🔧 Understanding the True Cost of Ownership: ECS vs. EKS

While there are plenty of articles already on the Total Cost of Ownership (TCO) between a fully-managed service like ECS vs. one that shares the responsibility more with its users like EKS, the discussion is almost always very high-level, geared towards C-level executives. There's certainly value in having those discussions, but problem I see over and over again, is more at the ground-level between developers and DevOps teams struggling to internalize what it really means for them on a day-to-day basis.

I recently went through this exercise that highlights some of these key points so wanted to walk through how TCO actually plays out in practice in terms of concrete workstreams for both dev and infra teams.

Background

To lay out some context, there is a homegrown, legacy ETL system that has been running on ECS for years. This system was developed when there were no embedded DevOps engineers on the team, meaning that some developers on the team wrote some bespoke Terraform code and decided to use ECS as it required lower DevOps overhead upfront.

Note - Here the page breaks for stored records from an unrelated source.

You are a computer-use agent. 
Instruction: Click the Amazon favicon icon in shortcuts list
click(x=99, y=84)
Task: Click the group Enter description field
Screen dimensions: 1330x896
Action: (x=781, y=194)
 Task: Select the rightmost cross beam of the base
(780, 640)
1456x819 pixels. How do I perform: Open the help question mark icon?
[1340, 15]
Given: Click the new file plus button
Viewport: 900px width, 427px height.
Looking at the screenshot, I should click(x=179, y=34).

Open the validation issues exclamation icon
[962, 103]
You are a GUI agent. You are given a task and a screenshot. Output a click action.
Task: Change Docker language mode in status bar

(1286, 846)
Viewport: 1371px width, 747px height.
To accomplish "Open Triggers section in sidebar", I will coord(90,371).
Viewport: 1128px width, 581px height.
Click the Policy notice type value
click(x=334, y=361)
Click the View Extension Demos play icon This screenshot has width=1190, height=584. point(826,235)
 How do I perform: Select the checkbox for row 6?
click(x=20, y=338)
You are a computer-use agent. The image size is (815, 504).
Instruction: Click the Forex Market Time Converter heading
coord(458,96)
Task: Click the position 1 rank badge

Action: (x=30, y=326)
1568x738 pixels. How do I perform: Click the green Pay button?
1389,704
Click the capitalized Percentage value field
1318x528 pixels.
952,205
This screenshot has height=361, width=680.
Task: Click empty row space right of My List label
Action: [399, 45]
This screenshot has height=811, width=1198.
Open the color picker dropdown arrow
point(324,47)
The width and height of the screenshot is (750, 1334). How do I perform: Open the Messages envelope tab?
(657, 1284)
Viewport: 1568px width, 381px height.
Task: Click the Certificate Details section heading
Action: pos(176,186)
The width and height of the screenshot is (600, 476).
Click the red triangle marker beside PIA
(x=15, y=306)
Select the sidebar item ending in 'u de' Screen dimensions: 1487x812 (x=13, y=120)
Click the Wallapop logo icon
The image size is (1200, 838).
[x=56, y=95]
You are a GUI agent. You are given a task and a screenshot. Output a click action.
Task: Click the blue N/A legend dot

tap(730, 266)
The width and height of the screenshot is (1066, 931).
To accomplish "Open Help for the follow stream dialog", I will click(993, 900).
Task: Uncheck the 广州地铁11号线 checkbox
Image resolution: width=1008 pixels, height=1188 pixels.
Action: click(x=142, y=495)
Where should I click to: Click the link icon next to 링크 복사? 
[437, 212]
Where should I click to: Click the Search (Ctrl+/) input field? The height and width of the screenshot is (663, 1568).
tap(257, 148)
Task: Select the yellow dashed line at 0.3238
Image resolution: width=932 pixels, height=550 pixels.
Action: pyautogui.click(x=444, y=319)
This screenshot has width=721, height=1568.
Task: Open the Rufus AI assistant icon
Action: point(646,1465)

While the system is fairly simple (e.g., moves files from S3 to a data lake, does some simple transformations), it become a critical component of the entire data pipeline that it became one of those "don't break what works" systems that was always on the backlog for migrations but never had enough momentum to carry it through.

During this time, the DevOps team grew in size and EKS became the norm at the company for container orchestration. All of the new workloads were deployed onto EKS, and all the internal tooling to help manage not just the cluster itself but adding some controls onto the applications as well were geared towards supporting Kubernetes workloads (e.g., network policies, security, etc).

At every quarterly planning event, the question of "why aren't we using a single container orchestration system?" would be brought up. Every now and then, the DevOps team would do an initial analysis on how ECS is actually costing more in terms of operational and management costs as backporting new EKS features to ECS was expensive in terms of time and internal resources. This would in turn trigger the dev teams to do their due diligence in estimating how much effort it would take to migrate, but because things are "still working", it would always fall behind in priority and the issue would become stale and forgotten until the next time TCO discussion would bubble up again.

Problems Bubbling Up

Cracks started showing when there were finally new feature requests to add to the legacy ETL system. From the dev side, this was a well-scoped problem. For example, instead of storing data in CSV, this system would now convert the format into Parquet for other systems to efficiently ingest. After the feature was developed, the dev team worked with infra teams to run some preliminary scaling analysis and pushed to prod with no problem.

Or so they thought.

After a few weeks, the team was getting paged for two reasons. First, sometimes the pods would eat up too many resources on the node and not let other pods including observability agents from being scheduled. Secondly, the finance team was noticing a huge uptick in network costs as soon as this feature was released.

Both the dev team and the infra teams were confused. Afterall, they had done some scalability testing and nothing they were doing was ground-breaking (meaning these exact problems were already solved on the EKS side). But what they found was that even though best-practices like anti-affinity rules, container limits, and using S3 Private Endpoints were thought to be in place, due to bespoke Terraform code and subtle differences in ECS and EKS, it was in fact not working as intended (e.g., S3 Private Endpoint was only on for VPCs hosting EKS and not ECS).

Takeaways

This "incident" finally illustrated to the dev teams what the hidden operational and maintenances costs are and how it can manifest in practice. Even though ECS is easier to manage and requires very little input from developers, there is a hidden cost to maintaining two difference infrastructure systems across teams. So the argument of "ECS is so easy to use and it's working" is true, it does not diminish the fact that it is masking a TCO problem that can bubble up in the future.

Most of the TCO discussion is often focused on how running EKS adds on more operational burden, but this can be a nuanced discussion as this case study shows. If the rest of the team is running on EKS and has more expertise, maintaining a more "fully-managed" solution can bring on more challenges as well.